In the Netherlands specifically, the number of transactions was lower than the previous couple of years. While in previous years there had been around 13 RMBS securitisations, there were nine in 2023.
How about volume?
Last year was very high in terms of volumes, the highest since 2018, in fact. This was due to major transactions, including Lowland MBS7 issued by De Volksbank, which was an €8 billion transaction. Volumes in the Dutch market totalled €13.5 billion, significantly higher than in previous years.
How did the Dutch housing market in general perform?
After experiencing one of the largest house-price increases in Europe, the Netherlands saw a decline in house prices for the first time in a decade during 2023. The cost-of-living crisis and the sharp increase in interest rates eroded mortgage affordability and slowed mortgage origination.
And looking ahead?
We expect Dutch house prices to continue showing a slow growth in 2024 as interest rates stabilise and inflation eases. Wage growth has supported borrowers’ performance and its expected increase in 2024 should continue to mitigate lost purchase power because of inflation. We expect house prices to stabilise and recover from the 2023 trough. The moderation of interest rates and recovery of borrowers’ lost purchase power by the end of 2024 should limit performance deterioration and keep credit ratings of Dutch RMBS stable through the year.
Were there any notable trends in the Dutch market?
In 2022 the volume of buy-to-let (BTL) securitisations exceeded that of prime RMBS, but the high interest rate environment eroded BTL origination volumes in 2023. The BTL market is significantly more sensitive to high interest rates than traditional owner-occupied mortgages.
Also, the introduction of measures that favour first time buyers over investors and limit the housing rental market have driven away demand for BTL. We expect these political measures to continue in 2024 and for origination volumes to keep declining.
How does the Dutch BTL securitisation market compare to the rest of Europe?
We forecast the BTL market to remain weak both in terms of new origination volumes as well as credit performance.
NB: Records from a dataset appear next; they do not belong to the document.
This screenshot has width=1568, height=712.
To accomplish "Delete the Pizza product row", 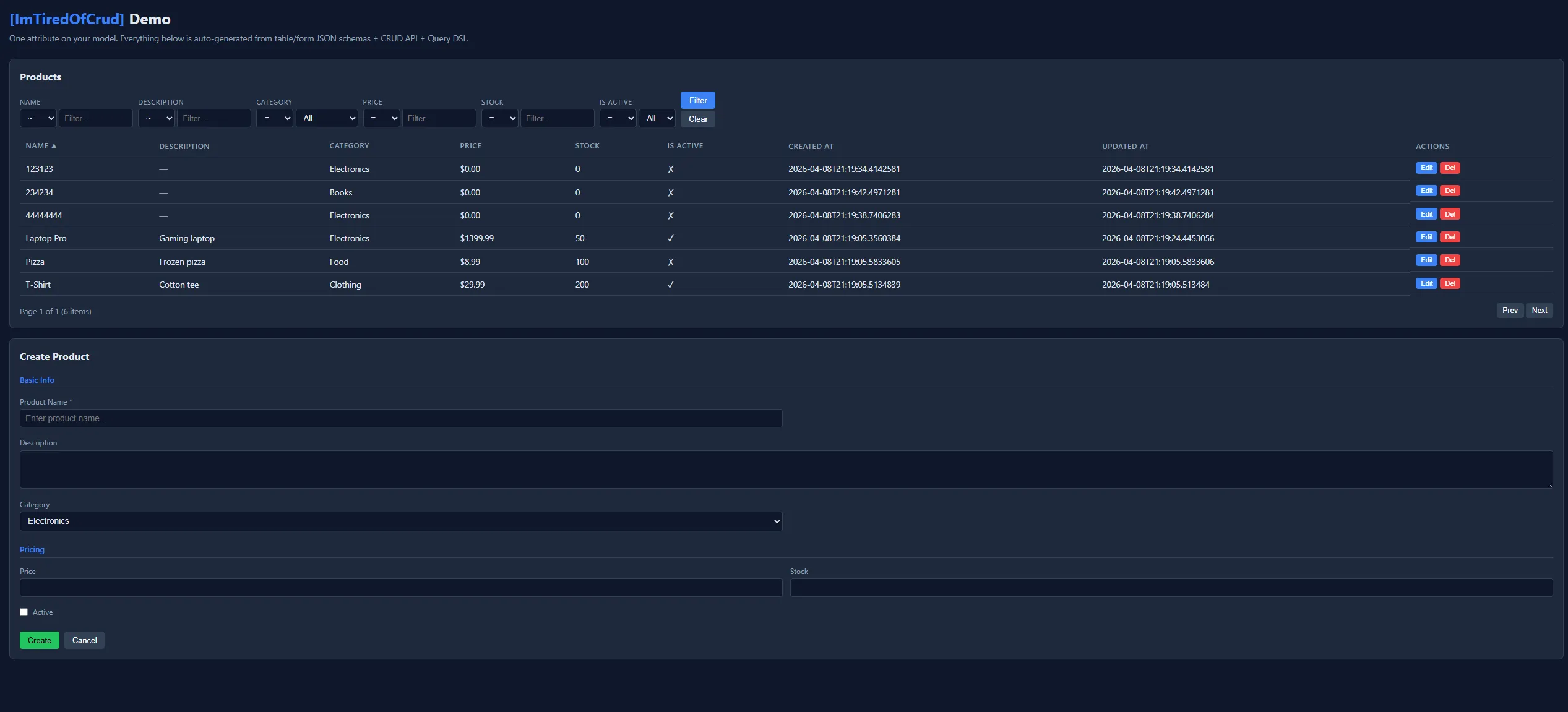I will [1450, 260].
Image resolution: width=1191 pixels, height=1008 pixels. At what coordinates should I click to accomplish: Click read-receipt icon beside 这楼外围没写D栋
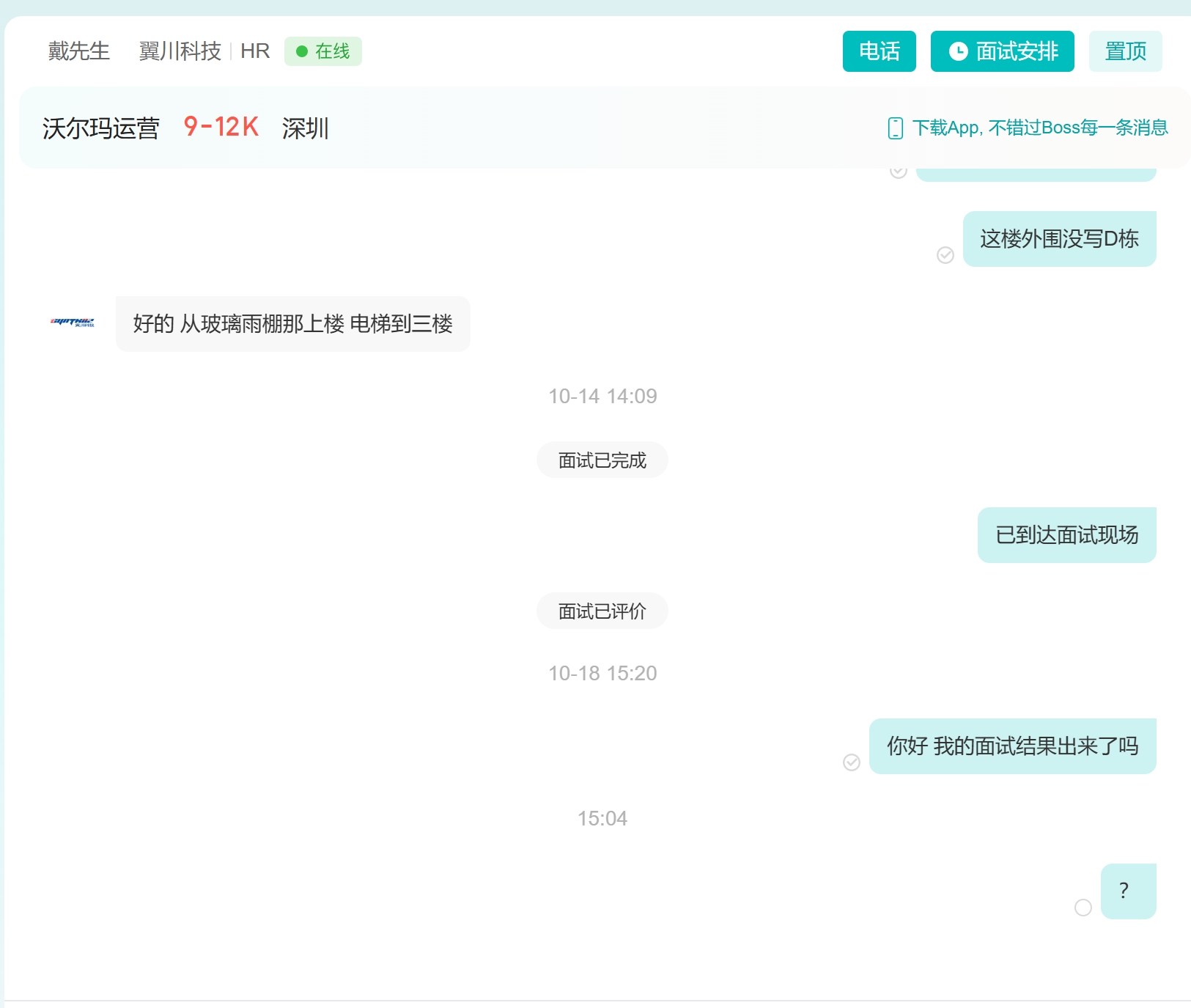click(x=945, y=255)
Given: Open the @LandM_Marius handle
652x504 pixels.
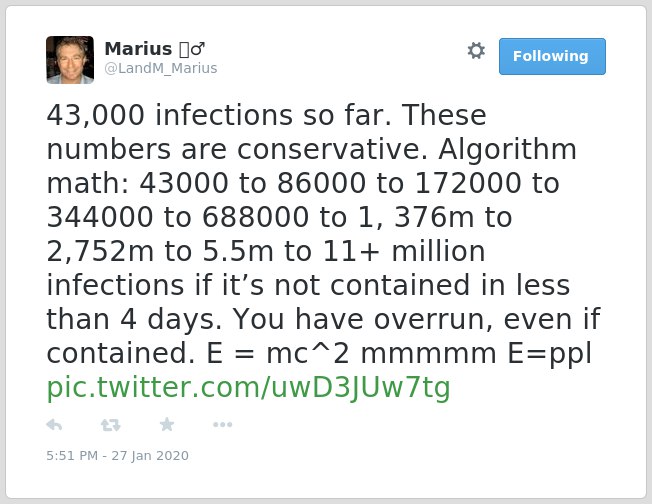Looking at the screenshot, I should tap(161, 68).
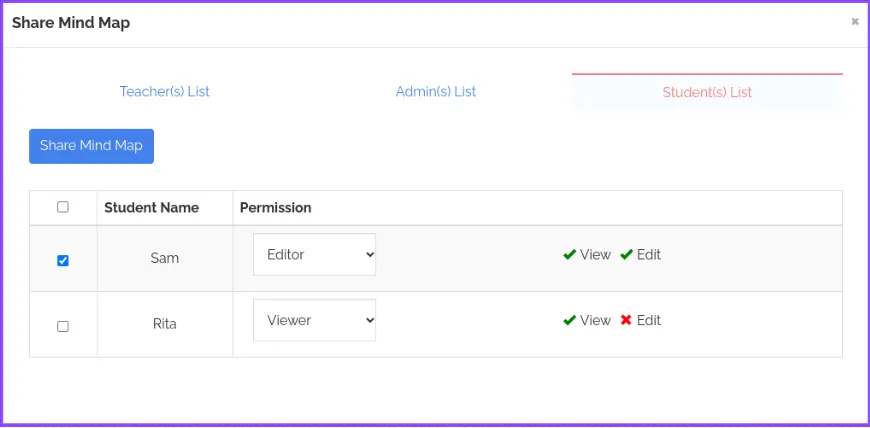Uncheck the checkbox next to Sam
This screenshot has height=428, width=870.
[63, 260]
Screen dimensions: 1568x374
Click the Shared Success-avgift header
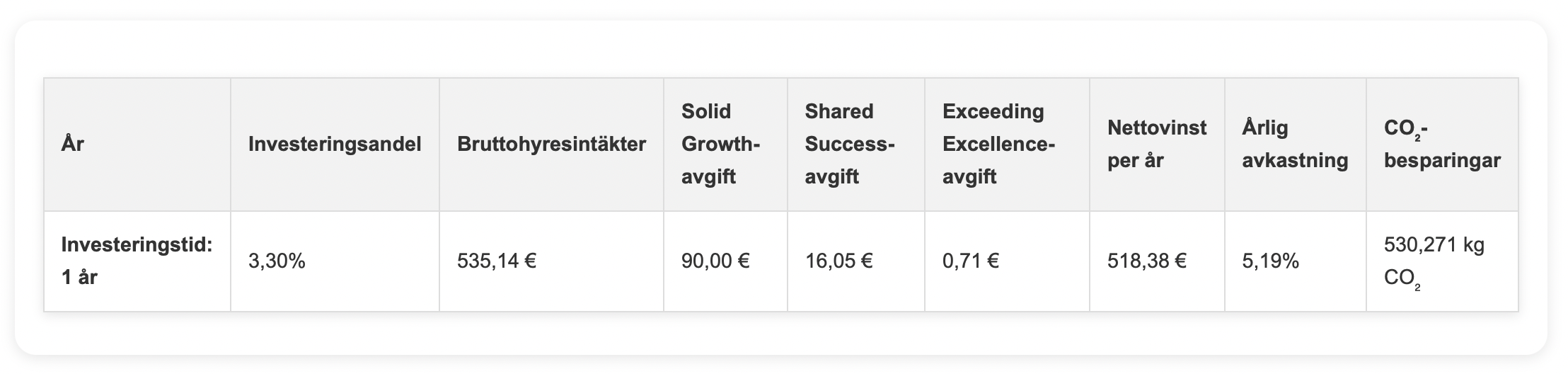(850, 144)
Across Europe rents have been rising but not enough to fully cover the increased mortgage payments. Investing in a new BTL property where rental yields are lower or very close to the mortgage rate is a significantly less attractive position for landlords than in the past few years where rental yields significantly exceeded mortgage rates.
While we expect a majority of BTL owners to cope with mortgage payments even with less favourable economics, those with higher loan-to-value (LTV) mortgages and with properties in areas of lower rental yield (often cities with very expensive housing) are most likely to struggle. Because of reduced origination volumes we anticipate BTL securitisation deal issuance may decline in UK, Netherlands, and Ireland.
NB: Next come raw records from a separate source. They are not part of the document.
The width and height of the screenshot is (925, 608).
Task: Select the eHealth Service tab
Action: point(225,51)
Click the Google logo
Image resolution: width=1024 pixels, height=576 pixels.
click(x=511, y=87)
Were there other interesting developments in the Dutch housing market?
One notable change in the mortgage market was the trend towards short-term fixed mortgages. While the interest rate environment of 2022 and 2023 has not significantly diverted borrowers toward floating rates (the share of variable rate mortgages has remained virtually unchanged among new originations), the share of mortgages with long fixed-rate periods has significantly fallen in favour of mortgages with a shorter fix-terms as borrowers expect high interest rates to be temporary.
Do you have some numbers?
Mortgages with fixed-reset periods of less than 10 years went from representing about 40% to 50% of new originations in the years between 2017 and 2021, to representing about 75% of all new originations by Q3 2023. At the same time, mortgages with fixed-rate periods between 15 years to 20 years decreased their share among new originations to 15% to 20% from about 40% for the same periods.
What’s your outlook for the Dutch securitisation?
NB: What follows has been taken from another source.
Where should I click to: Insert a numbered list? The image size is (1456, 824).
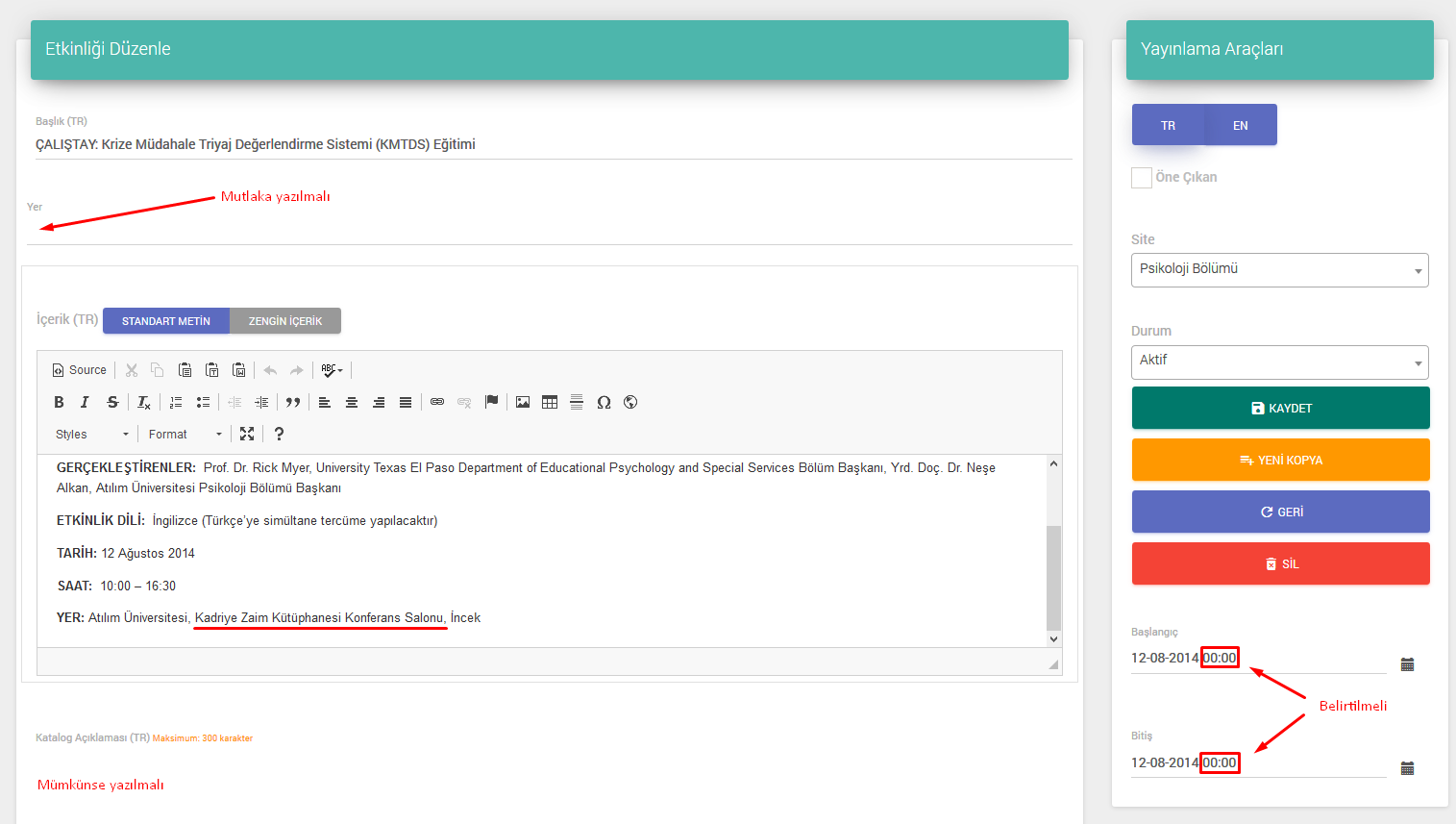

While mortgage lending volumes are likely to remain low at current interest rates, the decrease of ECB funding means we expect more issuance as banks need to meet debt payments or refinance expired transactions. Also, more mortgage originations with higher Energy Performance Certificates from Dutch banks may lead to more green issuance.
What do you personally hope to gain from the Securitisation event this year?
It’s always interesting to attend in order to get a feeling about the mood of the market. Also, to speak to lenders in person to see what their expectations are from us, and their issuance plans. I enjoy discussing data delivery with new lenders and catching up on all the latest trends from the securitisation scene in general.
Alejandro Tendero Delicado will be a member of the interactive panel “Unveiling the Latest Housing Market Trends” during the Securitisation Event in Amsterdam on March 26.